Denmark Hesitating About Nord Stream 2 Over American PressureDenmark Hesitating About Nord Stream 2 Over American Pressure

Last year, Denmark introduced a legislation that allows the country's government to restrict the Nord Stream 2 gas pipeline from going through Danish territorial waters due to security reasons or foreign policy issues.

Permission for the construction of the gas pipeline has been deliberately delayed by Danish authorities under pressure from the US, Sputnik cited several sources as saying.

"Apparently, Denmark is scared of disappointing its main ally Washington, which twists its partners' arms to force Russian gas out of the European market and fill it with  LNG," one of the sources said.  The source added that "at the same time, Copenhagen fears spoiling relations with Berlin, which supports the construction of Nord Stream 2 as a commercial project".

"So, a difficult situation remains in place in Denmark [as far as the Nord Stream 2 project is concerned]," the source said.

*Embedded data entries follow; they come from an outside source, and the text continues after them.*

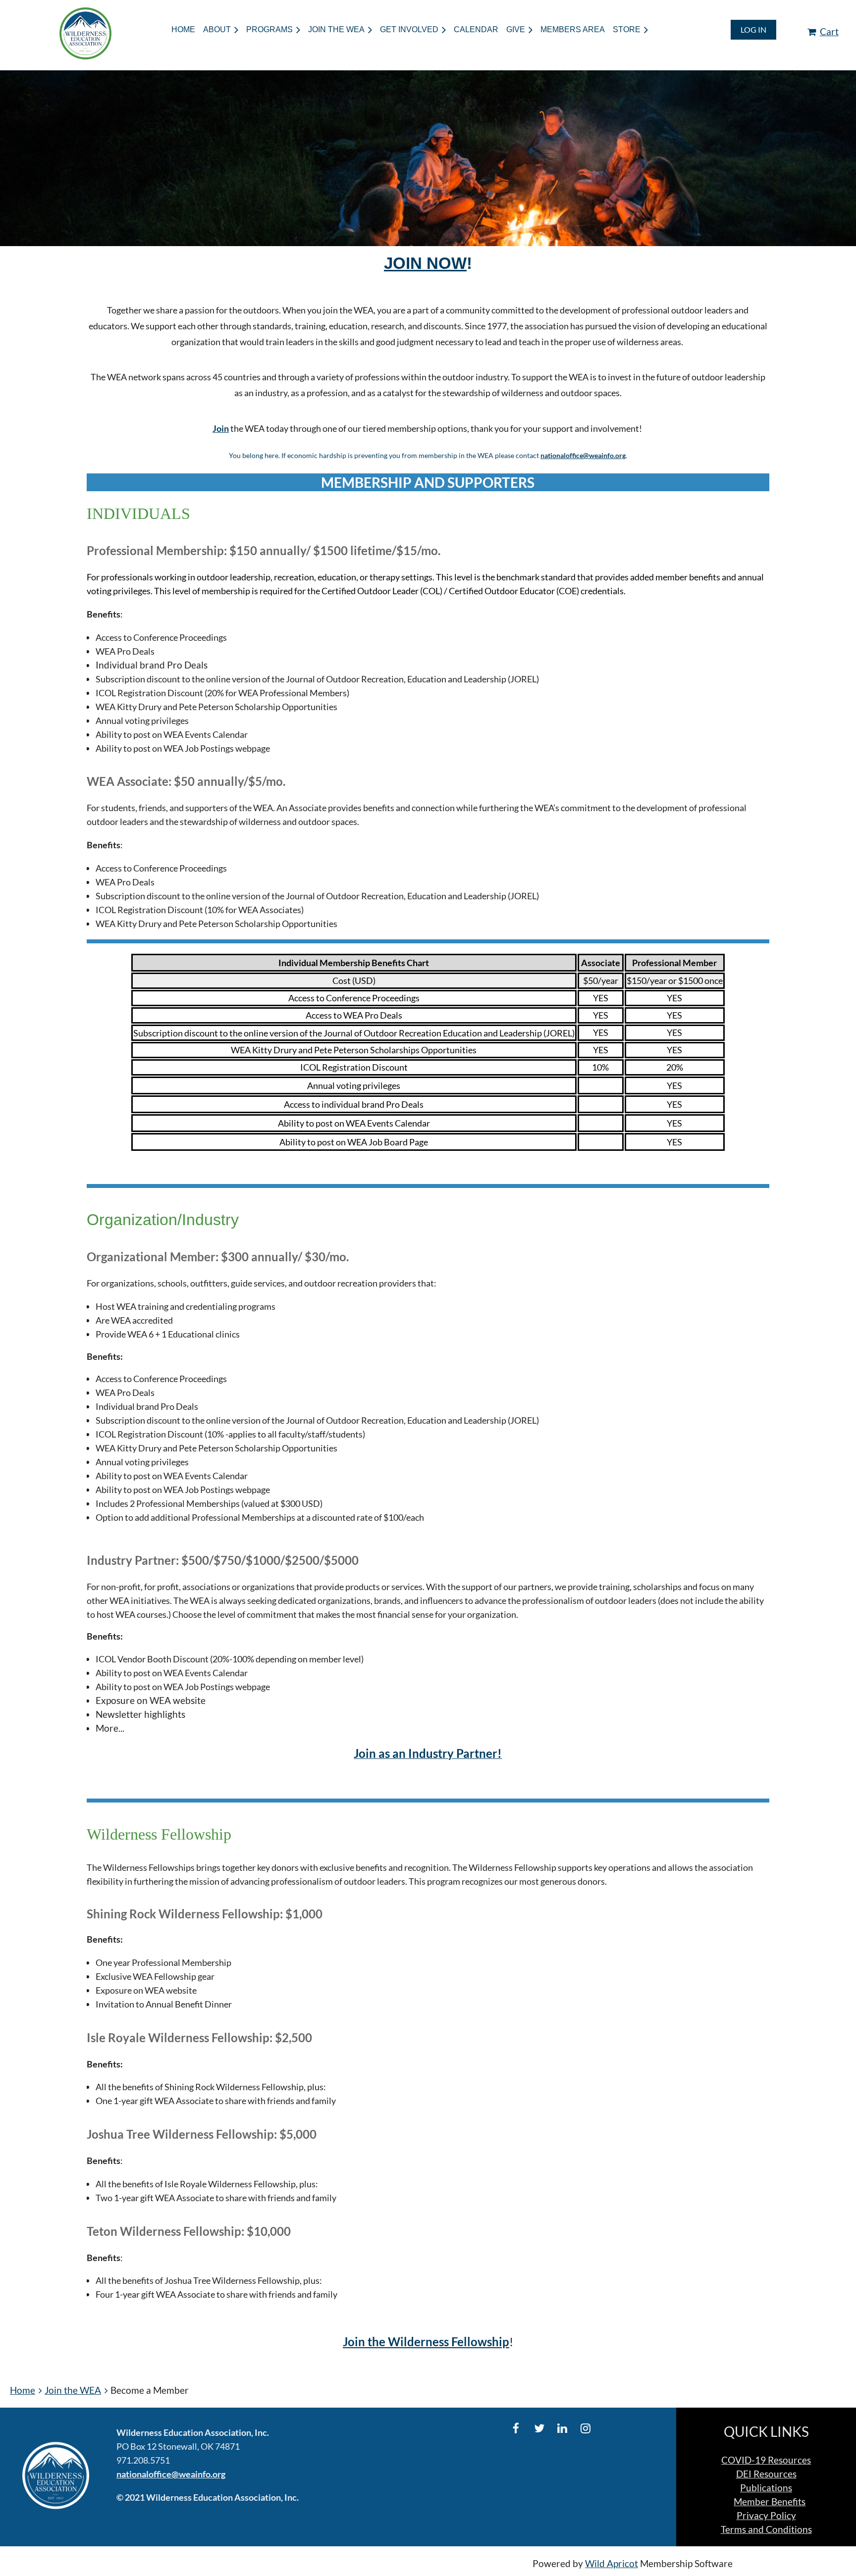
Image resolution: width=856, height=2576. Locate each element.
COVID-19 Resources (766, 2460)
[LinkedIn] (562, 2428)
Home (22, 2390)
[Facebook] (516, 2428)
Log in (753, 29)
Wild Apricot (611, 2563)
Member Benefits (769, 2501)
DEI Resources (766, 2474)
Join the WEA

Speaking to the Russian newspaper Izvestia, Nord Stream AG Spokesman Jens Moeller recalled that Denmark remains the only country that has yet to give the go-ahead for the construction of the pipeline.

"We are still awaiting permission from Denmark in the next few months," Moeller said, referring to Germany, Finland and Sweden that have already issued such permissions.

In late November 2017, Copenhagen made special amendments to the country's legislation, which allows the government to reject the construction of pipelines in Danish territorial waters for security reasons pertaining to Denmark, the EU and NATO. Nord Stream 2 stipulates the construction of two gas pipelines running from the Russian coast north of St. Petersburg through  Baltic Sea to a hub in northeastern Germany.

The project is a joint venture of Russia's Gazprom with France's Engie, Austria's OMV AG, UK-Dutch Royal Dutch Shell, as well as Germany's Uniper and Wintershall.

The pipeline, expected to become operational in 2019, aims to deliver 55 billion cubic meters of Russian natural gas a year to the European Union across the Baltic Sea to Germany.